What you should do: Please transcribe all the records below line for line, without changing anything, and leave the pictures out.

── Data excerpts ──

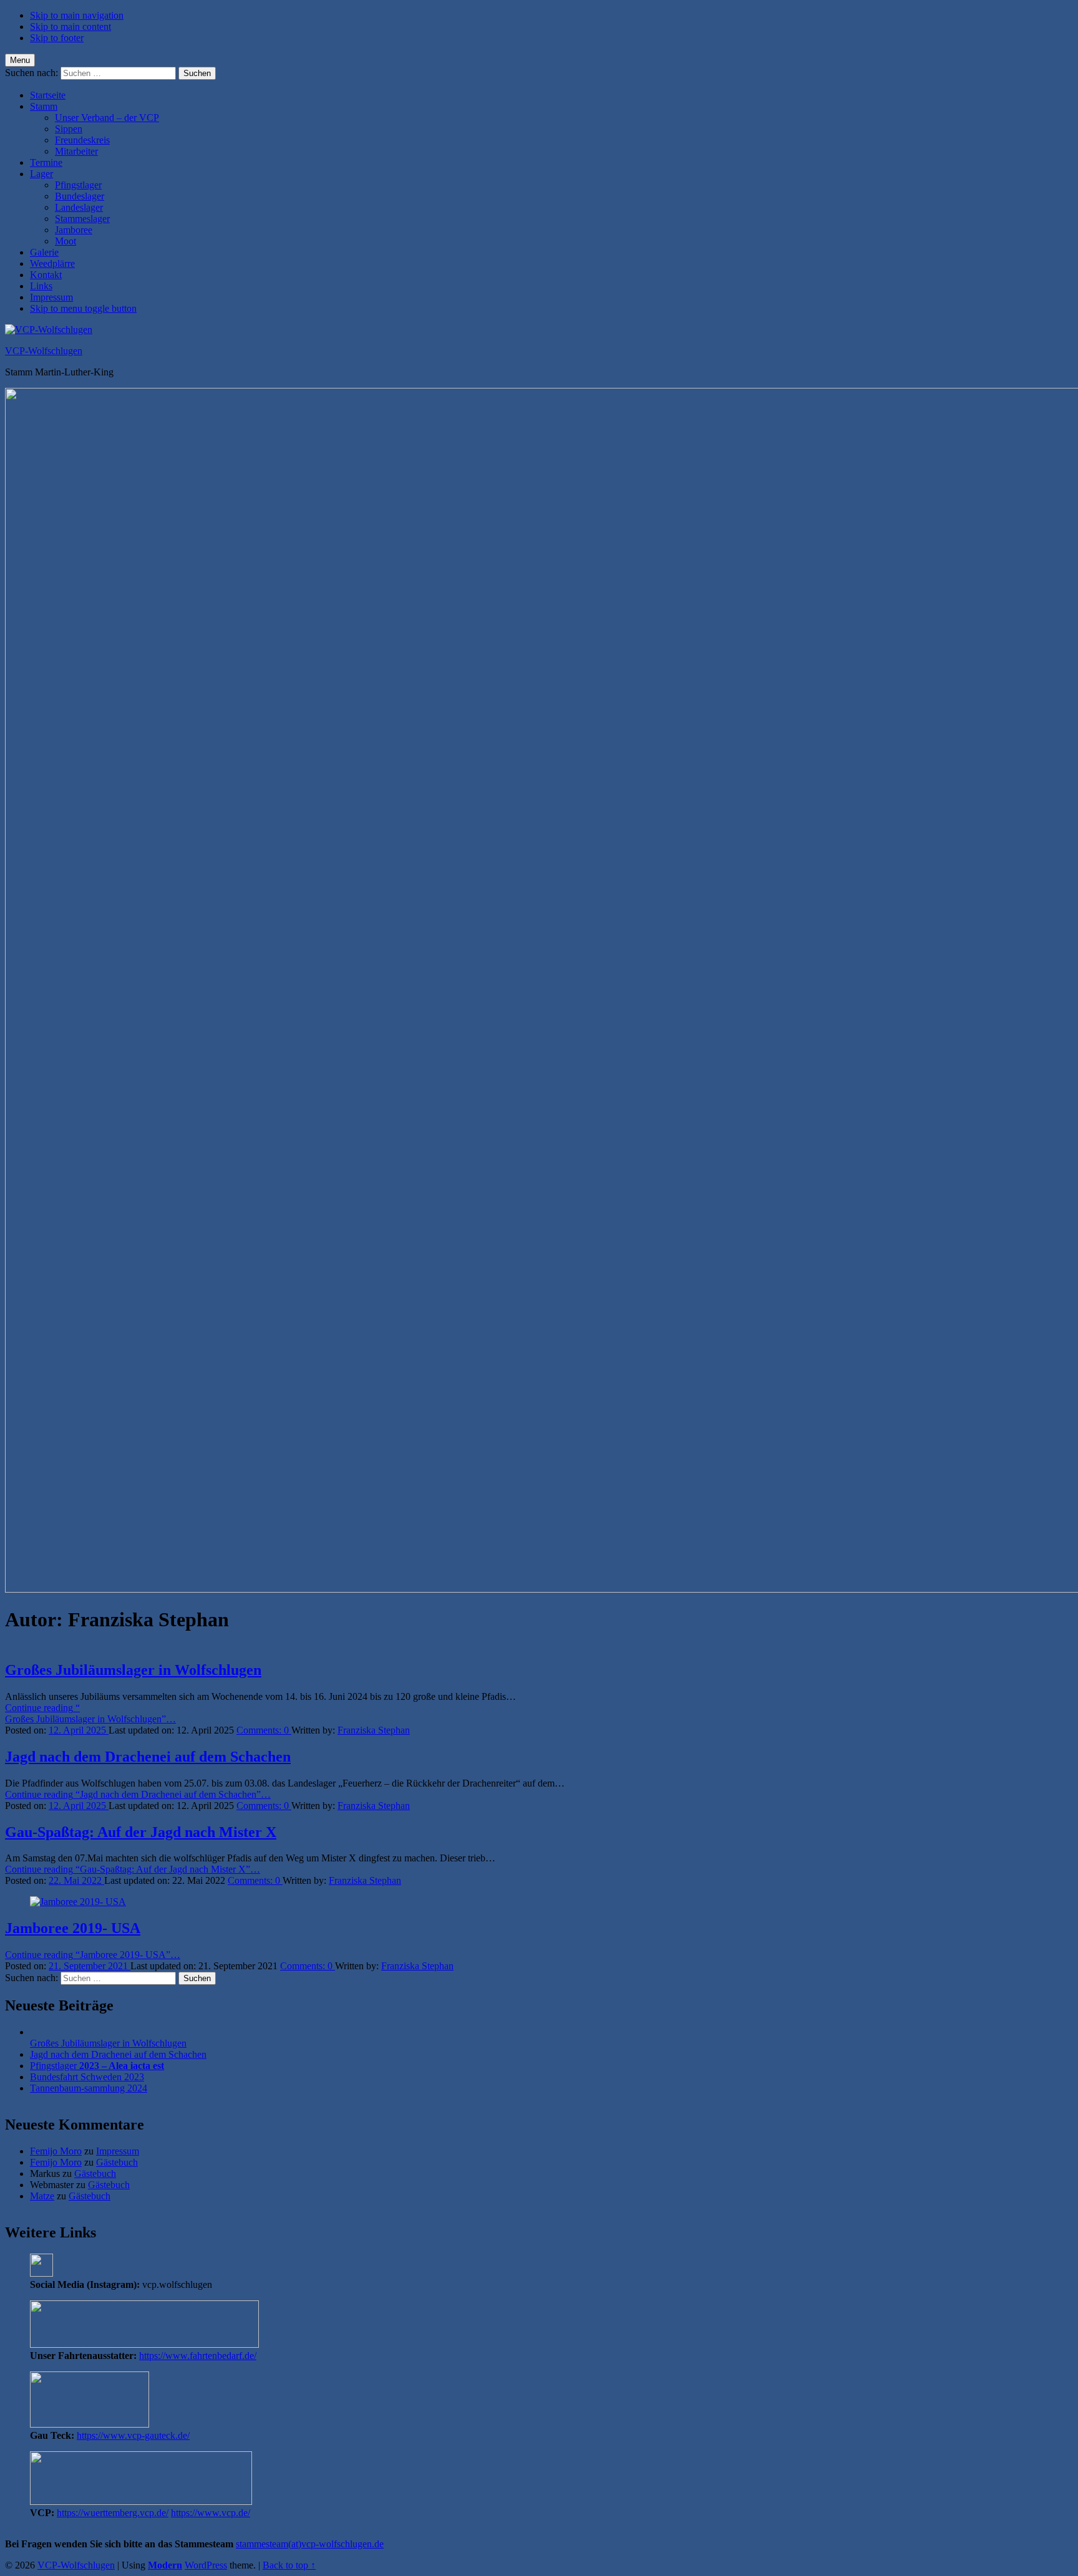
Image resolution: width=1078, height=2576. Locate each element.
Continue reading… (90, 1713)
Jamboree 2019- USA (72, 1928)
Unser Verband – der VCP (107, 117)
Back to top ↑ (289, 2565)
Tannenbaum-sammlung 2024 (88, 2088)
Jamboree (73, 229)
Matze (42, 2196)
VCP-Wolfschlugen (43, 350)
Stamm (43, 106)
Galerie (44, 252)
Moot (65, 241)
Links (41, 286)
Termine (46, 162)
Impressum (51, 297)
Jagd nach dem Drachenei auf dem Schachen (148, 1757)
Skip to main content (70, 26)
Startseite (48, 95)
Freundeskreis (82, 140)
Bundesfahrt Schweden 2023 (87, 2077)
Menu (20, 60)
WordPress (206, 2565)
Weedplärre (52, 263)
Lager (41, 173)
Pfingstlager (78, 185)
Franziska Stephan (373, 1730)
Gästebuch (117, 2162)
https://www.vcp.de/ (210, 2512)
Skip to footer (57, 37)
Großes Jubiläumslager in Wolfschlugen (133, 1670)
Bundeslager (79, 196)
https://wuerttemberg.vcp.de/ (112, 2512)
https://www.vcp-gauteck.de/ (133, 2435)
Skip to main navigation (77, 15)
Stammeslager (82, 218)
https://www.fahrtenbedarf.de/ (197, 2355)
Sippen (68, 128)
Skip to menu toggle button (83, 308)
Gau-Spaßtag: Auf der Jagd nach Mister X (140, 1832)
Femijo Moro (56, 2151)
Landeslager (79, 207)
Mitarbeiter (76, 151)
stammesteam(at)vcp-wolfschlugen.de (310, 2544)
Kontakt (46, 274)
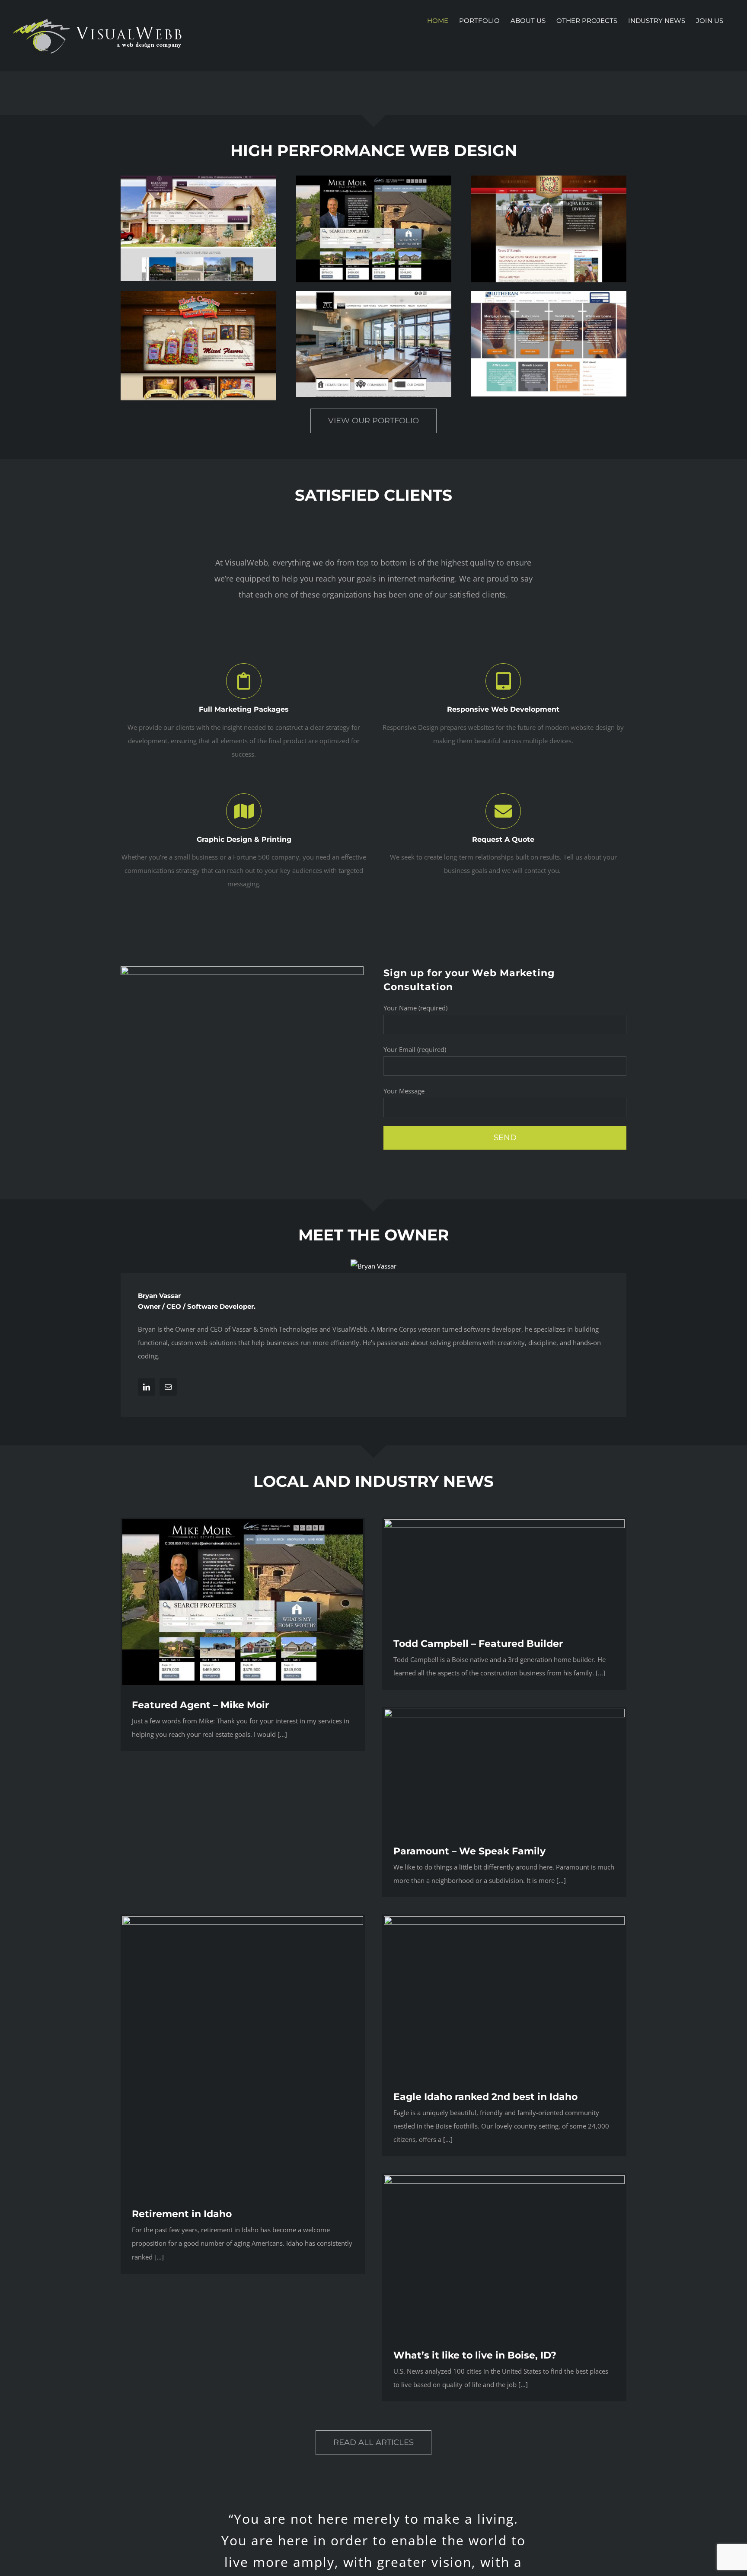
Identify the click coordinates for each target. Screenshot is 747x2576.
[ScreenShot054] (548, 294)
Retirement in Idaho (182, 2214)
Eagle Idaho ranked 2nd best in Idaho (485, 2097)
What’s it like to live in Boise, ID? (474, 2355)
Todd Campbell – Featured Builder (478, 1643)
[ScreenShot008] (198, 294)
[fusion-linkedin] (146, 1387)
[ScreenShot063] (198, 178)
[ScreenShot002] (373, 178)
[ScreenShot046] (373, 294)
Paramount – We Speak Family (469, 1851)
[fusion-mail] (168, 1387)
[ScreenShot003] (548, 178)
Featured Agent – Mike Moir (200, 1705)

───

Written response:
Image resolution: width=1078, height=2576. Locate each element.
Continue reading… (90, 1713)
Jamboree 2019- USA (72, 1928)
Unser Verband – der VCP (107, 117)
Back to top ↑ (289, 2565)
Tannenbaum-sammlung 2024 (88, 2088)
Jamboree (73, 229)
Matze (42, 2196)
VCP-Wolfschlugen (43, 350)
Stamm (43, 106)
Galerie (44, 252)
Moot (65, 241)
Links (41, 286)
Termine (46, 162)
Impressum (51, 297)
Jagd nach dem Drachenei auf dem Schachen (148, 1757)
Skip to main content (70, 26)
Startseite (48, 95)
Freundeskreis (82, 140)
Bundesfahrt Schweden 2023 (87, 2077)
Menu (20, 60)
WordPress (206, 2565)
Weedplärre (52, 263)
Lager (41, 173)
Pfingstlager (78, 185)
Franziska Stephan (373, 1730)
Gästebuch (117, 2162)
https://www.vcp.de/ (210, 2512)
Skip to footer (57, 37)
Großes Jubiläumslager in Wolfschlugen (133, 1670)
Bundeslager (79, 196)
https://wuerttemberg.vcp.de/ (112, 2512)
https://www.vcp-gauteck.de/ (133, 2435)
Skip to main navigation (77, 15)
Stammeslager (82, 218)
https://www.fahrtenbedarf.de/ (197, 2355)
Sippen (68, 128)
Skip to menu toggle button (83, 308)
Gau-Spaßtag: Auf der Jagd nach Mister X (140, 1832)
Femijo Moro (56, 2151)
Landeslager (79, 207)
Mitarbeiter (76, 151)
stammesteam(at)vcp-wolfschlugen.de (310, 2544)
Kontakt (46, 274)
Identify the click coordinates for each target. Screenshot is 747x2576.
[ScreenShot054] (548, 294)
Retirement in Idaho (182, 2214)
Eagle Idaho ranked 2nd best in Idaho (485, 2097)
What’s it like to live in Boise, ID? (474, 2355)
Todd Campbell – Featured Builder (478, 1643)
[ScreenShot008] (198, 294)
[fusion-linkedin] (146, 1387)
[ScreenShot063] (198, 178)
[ScreenShot002] (373, 178)
[ScreenShot046] (373, 294)
Paramount – We Speak Family (469, 1851)
[fusion-mail] (168, 1387)
[ScreenShot003] (548, 178)
Featured Agent – Mike Moir (200, 1705)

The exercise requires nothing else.